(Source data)
+---+
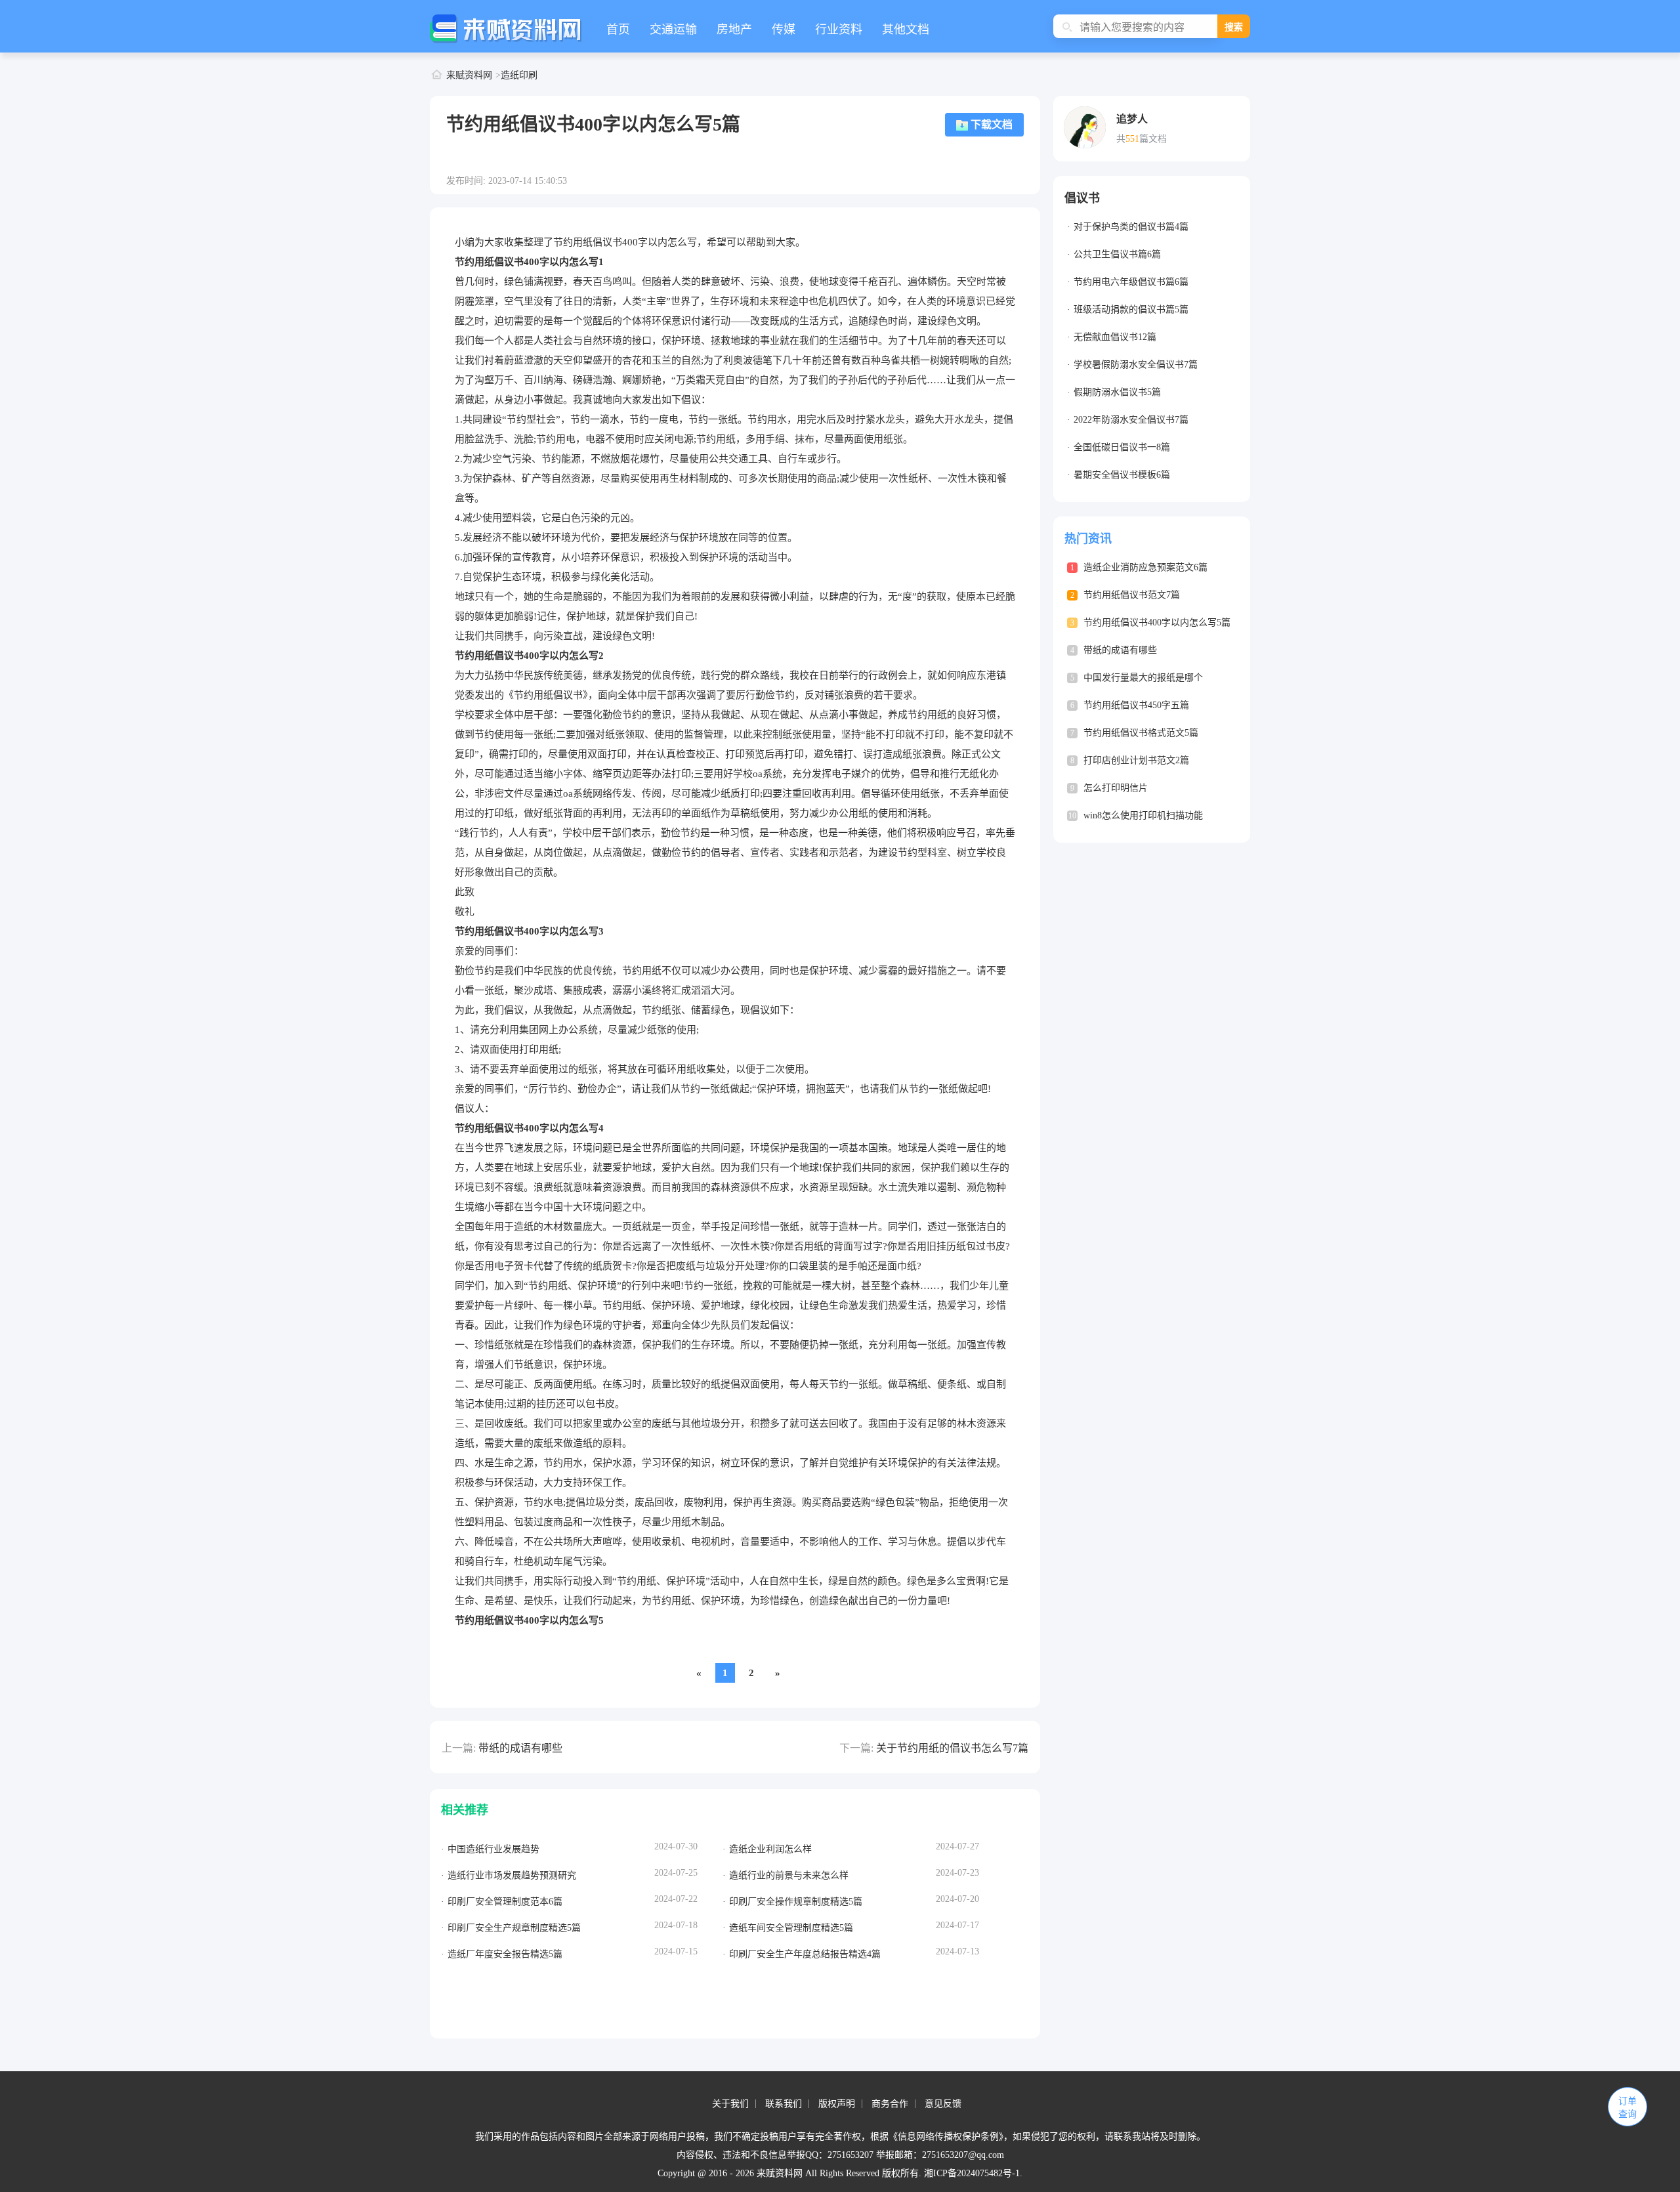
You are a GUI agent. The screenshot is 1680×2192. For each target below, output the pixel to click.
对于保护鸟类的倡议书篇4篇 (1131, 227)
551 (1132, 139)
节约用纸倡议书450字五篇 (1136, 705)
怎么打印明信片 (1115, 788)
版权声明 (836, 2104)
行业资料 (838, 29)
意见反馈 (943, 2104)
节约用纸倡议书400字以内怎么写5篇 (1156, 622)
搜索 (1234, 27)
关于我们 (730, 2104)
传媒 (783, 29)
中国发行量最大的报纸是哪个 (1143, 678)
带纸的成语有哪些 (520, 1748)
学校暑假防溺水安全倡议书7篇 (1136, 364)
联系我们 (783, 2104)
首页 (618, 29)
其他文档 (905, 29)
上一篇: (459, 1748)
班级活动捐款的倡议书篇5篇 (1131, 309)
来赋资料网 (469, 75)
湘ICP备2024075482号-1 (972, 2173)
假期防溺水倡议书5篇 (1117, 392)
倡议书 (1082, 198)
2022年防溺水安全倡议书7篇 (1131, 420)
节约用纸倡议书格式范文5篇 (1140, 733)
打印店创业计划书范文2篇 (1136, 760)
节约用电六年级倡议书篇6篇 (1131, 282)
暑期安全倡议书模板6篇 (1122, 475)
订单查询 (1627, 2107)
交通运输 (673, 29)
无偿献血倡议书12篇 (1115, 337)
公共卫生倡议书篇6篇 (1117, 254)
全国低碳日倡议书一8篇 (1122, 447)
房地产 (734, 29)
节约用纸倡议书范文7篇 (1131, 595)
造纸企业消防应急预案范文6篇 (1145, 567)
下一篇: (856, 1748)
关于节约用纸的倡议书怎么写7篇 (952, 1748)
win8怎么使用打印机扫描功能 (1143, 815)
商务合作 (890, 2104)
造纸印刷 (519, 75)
+---+
◆ **Exercise prompt**: The line containing "带纸的成语有哪些 (520, 1748)" marks the end: copy exactly every line from the start of the records up to and including it, leaving out the pictures.

◆ **Completed task**:
You are a GUI agent. The screenshot is 1680×2192. For each target below, output the pixel to click.
对于保护鸟类的倡议书篇4篇 (1131, 227)
551 (1132, 139)
节约用纸倡议书450字五篇 (1136, 705)
怎么打印明信片 (1115, 788)
版权声明 (836, 2104)
行业资料 (838, 29)
意见反馈 (943, 2104)
节约用纸倡议书400字以内怎么写5篇 (1156, 622)
搜索 (1234, 27)
关于我们 (730, 2104)
传媒 (783, 29)
中国发行量最大的报纸是哪个 (1143, 678)
带纸的成语有哪些 (520, 1748)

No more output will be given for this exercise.